Extracted material

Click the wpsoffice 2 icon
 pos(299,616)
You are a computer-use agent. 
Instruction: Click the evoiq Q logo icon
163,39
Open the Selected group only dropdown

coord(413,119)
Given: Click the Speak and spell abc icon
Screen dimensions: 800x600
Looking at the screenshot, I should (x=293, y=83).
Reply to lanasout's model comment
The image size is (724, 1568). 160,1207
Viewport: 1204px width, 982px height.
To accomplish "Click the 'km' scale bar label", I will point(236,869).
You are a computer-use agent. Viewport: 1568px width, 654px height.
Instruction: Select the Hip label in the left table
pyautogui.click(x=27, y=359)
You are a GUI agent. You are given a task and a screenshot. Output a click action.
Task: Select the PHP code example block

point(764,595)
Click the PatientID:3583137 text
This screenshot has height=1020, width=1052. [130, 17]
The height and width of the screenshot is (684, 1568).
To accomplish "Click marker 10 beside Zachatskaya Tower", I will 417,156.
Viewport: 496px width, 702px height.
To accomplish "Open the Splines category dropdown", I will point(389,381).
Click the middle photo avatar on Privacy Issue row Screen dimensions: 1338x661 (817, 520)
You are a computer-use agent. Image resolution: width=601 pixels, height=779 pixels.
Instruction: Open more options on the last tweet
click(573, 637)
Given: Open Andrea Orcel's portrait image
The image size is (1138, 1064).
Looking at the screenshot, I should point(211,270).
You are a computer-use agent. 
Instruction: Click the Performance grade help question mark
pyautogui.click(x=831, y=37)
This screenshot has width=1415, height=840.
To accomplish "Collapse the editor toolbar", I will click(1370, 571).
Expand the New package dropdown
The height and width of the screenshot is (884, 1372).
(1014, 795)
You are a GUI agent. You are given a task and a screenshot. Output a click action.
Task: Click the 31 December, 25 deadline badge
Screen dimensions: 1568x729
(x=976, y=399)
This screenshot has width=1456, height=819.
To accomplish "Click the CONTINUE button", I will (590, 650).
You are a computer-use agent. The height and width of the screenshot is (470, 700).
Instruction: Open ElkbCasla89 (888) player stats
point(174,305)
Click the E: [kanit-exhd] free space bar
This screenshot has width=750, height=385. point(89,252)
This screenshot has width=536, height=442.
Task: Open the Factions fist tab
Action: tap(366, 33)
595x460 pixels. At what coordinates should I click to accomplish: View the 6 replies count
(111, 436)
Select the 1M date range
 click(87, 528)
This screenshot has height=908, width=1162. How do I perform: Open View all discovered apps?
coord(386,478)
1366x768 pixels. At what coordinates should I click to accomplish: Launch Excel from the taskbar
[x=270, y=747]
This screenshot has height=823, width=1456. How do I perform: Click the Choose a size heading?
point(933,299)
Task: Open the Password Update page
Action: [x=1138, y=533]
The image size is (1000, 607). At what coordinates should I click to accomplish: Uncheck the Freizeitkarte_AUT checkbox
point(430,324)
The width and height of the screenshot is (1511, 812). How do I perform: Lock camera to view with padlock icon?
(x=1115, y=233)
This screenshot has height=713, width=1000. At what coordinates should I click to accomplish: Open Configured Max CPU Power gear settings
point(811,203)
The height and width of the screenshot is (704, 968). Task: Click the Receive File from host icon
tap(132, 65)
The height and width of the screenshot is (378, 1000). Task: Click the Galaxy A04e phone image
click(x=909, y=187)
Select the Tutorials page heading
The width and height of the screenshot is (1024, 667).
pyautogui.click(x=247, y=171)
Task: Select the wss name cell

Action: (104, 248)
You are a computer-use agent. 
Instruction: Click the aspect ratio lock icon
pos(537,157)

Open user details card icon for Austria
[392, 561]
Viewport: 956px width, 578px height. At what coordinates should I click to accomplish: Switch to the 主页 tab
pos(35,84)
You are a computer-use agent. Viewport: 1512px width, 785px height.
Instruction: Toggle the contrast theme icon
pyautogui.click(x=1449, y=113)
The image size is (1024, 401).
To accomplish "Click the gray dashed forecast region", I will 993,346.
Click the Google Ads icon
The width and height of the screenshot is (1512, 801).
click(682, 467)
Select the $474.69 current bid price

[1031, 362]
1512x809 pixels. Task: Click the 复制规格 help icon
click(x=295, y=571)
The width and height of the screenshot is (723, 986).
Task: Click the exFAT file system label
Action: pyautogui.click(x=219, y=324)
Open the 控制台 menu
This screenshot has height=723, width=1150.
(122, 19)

Work request
Return each line exactly, beginning at the start of the material above and ending at the line that includes "The height and width of the screenshot is (684, 1568).", with both of those kept.

Exercise output
Click the wpsoffice 2 icon
 pos(299,616)
You are a computer-use agent. 
Instruction: Click the evoiq Q logo icon
163,39
Open the Selected group only dropdown

coord(413,119)
Given: Click the Speak and spell abc icon
Screen dimensions: 800x600
Looking at the screenshot, I should (x=293, y=83).
Reply to lanasout's model comment
The image size is (724, 1568). 160,1207
Viewport: 1204px width, 982px height.
To accomplish "Click the 'km' scale bar label", I will point(236,869).
You are a computer-use agent. Viewport: 1568px width, 654px height.
Instruction: Select the Hip label in the left table
pyautogui.click(x=27, y=359)
You are a GUI agent. You are given a task and a screenshot. Output a click action.
Task: Select the PHP code example block

point(764,595)
Click the PatientID:3583137 text
This screenshot has height=1020, width=1052. [130, 17]
The height and width of the screenshot is (684, 1568).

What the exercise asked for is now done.